Texto de partida:
----------------------------------------
Algunos de mis amigos me dicen que les extraña que en mis reflexiones sobre la sinodalidad no trate de otros temas que se suelen considerar desde importantes hasta fundamentales... Y es que,  lo confieso, uno tiene cierto respeto. No digo miedo. Digo respeto. Y me explico. 

Tratando de simplificar, pero sin caer en lo que podría ser un análisis simplista, a mí me parece que en la Iglesia hay una preocupación institucional y una preocupación pragmático-pastoral. Yo soy de aquellos que echan de menos que aquellas personas e instituciones que, a mi modo de ver, tienen un legítimo enfoque más institucional, no muestren tanto otros signos de apertura progresiva y de mayor alcance pastoral. 

Es verdad que en la actual andadura sinodal se va mostrando una complejidad de perspectivas y de opciones abiertas por la reflexión teológica y pastoral. Y uno tiene la sensación de que es el Código de Derecho Canónico el que, en su estructura interna y, diría yo, "fundacional", debe cambiar con respecto a algunos temas. 

La actual y futura andaduras de la sinodalidad se sitúa nen un momento crucial de la vida eclesial.
----------------------------------------
Instrucciones:
1. Responde estas preguntas con lo que dice el texto sobre la sinodalidad:
(a) ¿Qué confiesa tener quien escribe, y qué aclara que eso no es?
(b) ¿Qué dos preocupaciones distingue en la Iglesia?
(c) ¿Qué documento, según la sensación que expresa, debe cambiar con respecto a algunos temas?
2. Prosigue el texto sobre la sinodalidad desde el final de su última frase.
Las líneas de datos no tienen ninguna relación con el texto sobre la sinodalidad.

Datos almacenados:
----------------------------------------
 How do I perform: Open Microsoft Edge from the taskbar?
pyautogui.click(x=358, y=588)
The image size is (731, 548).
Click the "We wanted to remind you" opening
----------------------------------------
Resultados del ejercicio:
1.
(a) Confiesa tener cierto respeto y aclara que no es miedo.
(b) Una preocupación institucional y una preocupación pragmático-pastoral.
(c) El Código de Derecho Canónico.

2.
El Sínodo de los Obispos, iniciado por el Papa Francisco, y destinado a continuar hasta la Asamblea eclesial de 2028, ha suscitado esperanzas y aperturas pastorales, pero aún sigue siendo incierta su capacidad para influir en la reforma real de las estructuras jurídicas de la Iglesia. 

La pregunta fundamental para mí es clara y la puedo formular de esta manera: ¿el proceso sinodal seguirá siendo una experiencia afectiva y espiritual, o sabrá transformarse en una reforma concreta? 

Y me refiero, muy someramente, a algunos temas que enuncio en forma de lista: 

1. El clericalismo jurídico (can. 129, §1) 

La potestad de gobierno reservada únicamente a los ministros ordenados sanciona una separación injustificada entre el clero y los laicos, creando una casta privilegiada. Seguramente éste puede ser el fundamento del clericalismo que divide al Pueblo de Dios. Por otra parte (y muchos canonistas lo saben), «cooperar» no significa no tener ya la posibilidad de hacerlo por el sacramento del bautismo. El estrecho vínculo entre potestas y orden se debe a un enfoque doctrinal reciente. Y esto hay que recordarlo. 

2. El papel subordinado de los laicos (can. 129, §2) 

Los laicos solo pueden «cooperar» con el poder clerical, sin autonomía. En una Iglesia sinodal, en cambio, la comunidad debería reconocer y confiar los ministerios en función de los carismas, no por elección o designación desde arriba, sino para colaborar a partir de los munera bautismales. 

3. La exclusividad masculina del ministerio ordenado (can. 1024) 

La ordenación reservada a los hombres se considera una herencia cultural, no evangélica, es decir, no de la lógica del Reino. Cambiar «vir» por «christifidelis» bastaría para superar una discriminación que divide al Pueblo de Dios. 

4. El poder soberano de los Obispos (can. 381, §1)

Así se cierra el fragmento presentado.